TUGAS:
1. Tuliskan kembali tanpa perubahan bagian artikel tentang gratifikasi yang dimulai dengan "MEDAN | GLOBAL" dan berlanjut sampai "berbagai bentuk gratifikasi.".
2. Susun ulang paragraf artikel tentang gratifikasi yang diawali "Hadir Head Group" dalam bentuk daftar, dengan tetap memuat fakta utamanya.

HALAMAN:
# # # #

MEDAN | GLOBAL SUMUT-Pemerintah Provinsi bersama DPRD
Sumut sepakat untuk tidak melakukan korupsi, terutama dengan mewaspadai
berbagai bentuk gratifikasi.
“Suatu
pemberian menjadi gratifikasi yang dianggap suap jika terkait dengan
jabatan dan bertentangan dengan kewajiban atau tugas penerima,” sebut
Gubsu Erry di acara Sosialisasi Pengendalian Gratifikasi di Lingkungan
Pemerintah Provsu di Grand Aston Medan, Jumat (8/9/2017).
Hadir
Head Group Direktorat Gratifikasi KPK RI Sugiharto, Ketua DPRDSU
Wagirin Arman, sejumlah Wakil Ketua dan anggota DPRD Sumut lainnya,
Kepala Inspektorat Sumut OK Hendry dan sejumlah SKPD Provsu.
Pada
kesempatan itu, Gubsu mengatakan, defenisi gratifikasi yaitu pemberian
uang, barang, rabat (diskon) komisi atau fasilitas lainnya, baik yang
diterima di dalam negeri maupun di luar negeri yang dilakukan dengan
menggunakan sarana elektronik atau tanpa sarana elektonik.
“Defenisi
di atas menunjukkan bahwa gratifikasi sebenarnya bermakna pemberian
bersifat netral. Suatu pemberian menjadi gratifikasi yang dianggap suap
jika terkait dengan jabatan dan bertentangan dengan kewajiban atau tugas
penerima. Hal ini sesuai defenisi didalam UU no.20 tahun 2001 tentang
perubahan atas UU no.31 tahub 1999 tentang Pemberantasan Tindak Pidana
Korupsi,” ujar Gubsu.
Oleh
karena itu, Gubsu mengatakan, Undang-undang memberikan kewajiban bagi
Pegawai Negeri atau penyelenggara negara untuk melaporkan pada KPK
setiap penerimaan gratifikasi yang berhubungan dengan jabatan dan
berlawanan dengan tugas atau kewajiban penerima.
Di
samping itu, kata Gubsu, pengendalian gratifikasi merupakan suatu
sistem yang bertujuan untuk mengendalikan penerimaan gratifikasi secara
transparan dan akuntabel melalui serangkaian kegiatan yang melibatkan
partisipasi aktif badan pemerintah, dunia usaha dan masyarakat untuk
membentuk lingkungan pengendalian gratifikasi.
Oleh
karena itu, Gubsu memiliki harapan besar kepada sosilisasi pengendalian
gratifikasi, untuk bersama tekat untuk mencegah korupsi dilingkungan
Pemprov Sumut. “Sosialisasi ini diharapkan bukan hanya sebatas
seremonial, tetapi merupakan komitmen untuk menjadikan suatu institusi
yang memiliki tata kelola pemerintah yang baik,” harap Gubsu.

# # # #

CUPLIKAN DATA:

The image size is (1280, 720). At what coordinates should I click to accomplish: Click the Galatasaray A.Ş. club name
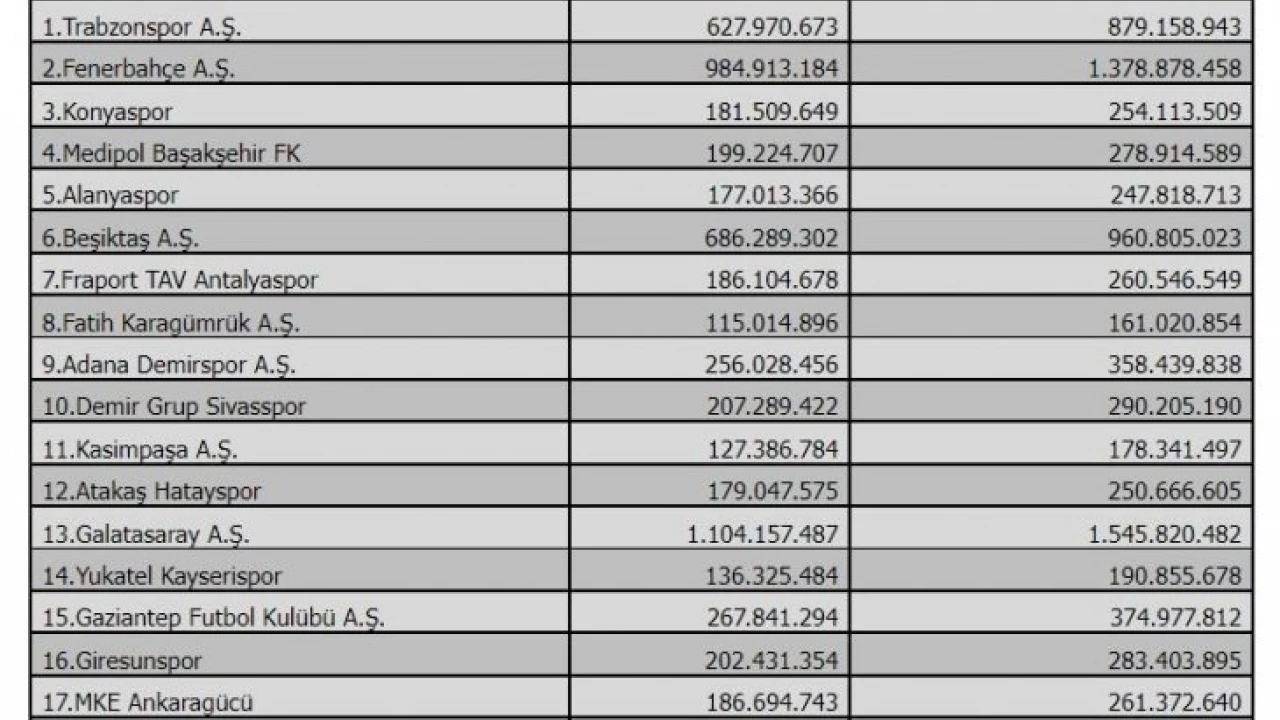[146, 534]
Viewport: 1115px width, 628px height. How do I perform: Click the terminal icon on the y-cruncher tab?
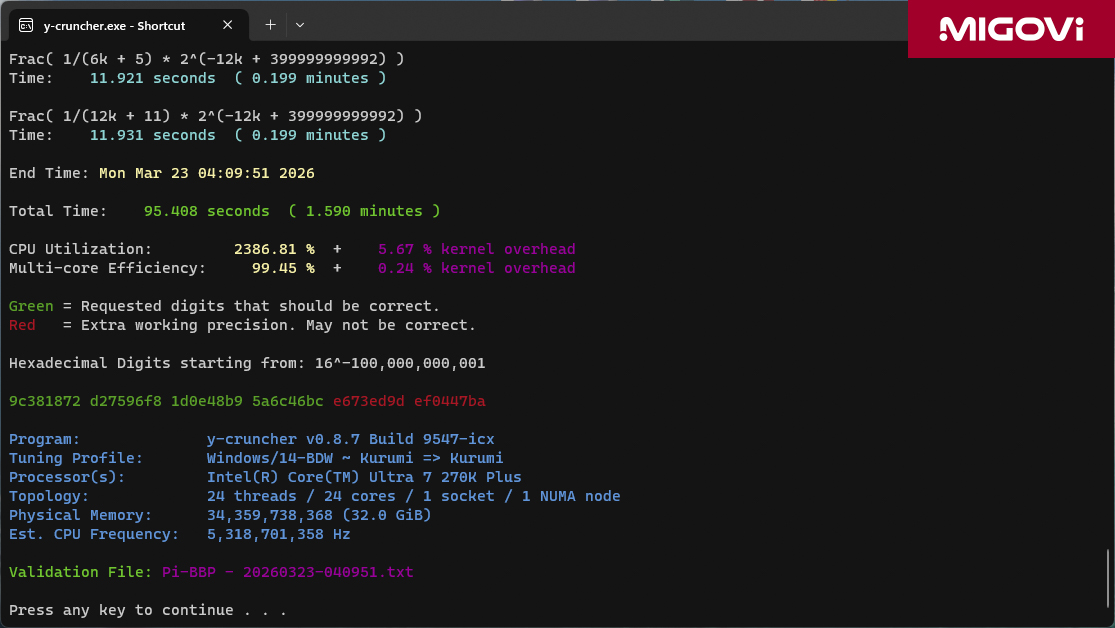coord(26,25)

# # # #

JAWABAN PER TUGAS:
1.
MEDAN | GLOBAL SUMUT-Pemerintah Provinsi bersama DPRD
Sumut sepakat untuk tidak melakukan korupsi, terutama dengan mewaspadai
berbagai bentuk gratifikasi.

2.
Yang hadir:
- Sugiharto, Head Group Direktorat Gratifikasi KPK RI
- Wagirin Arman, Ketua DPRDSU
- Sejumlah Wakil Ketua dan anggota DPRD Sumut lainnya
- OK Hendry, Kepala Inspektorat Sumut
- Sejumlah SKPD Provsu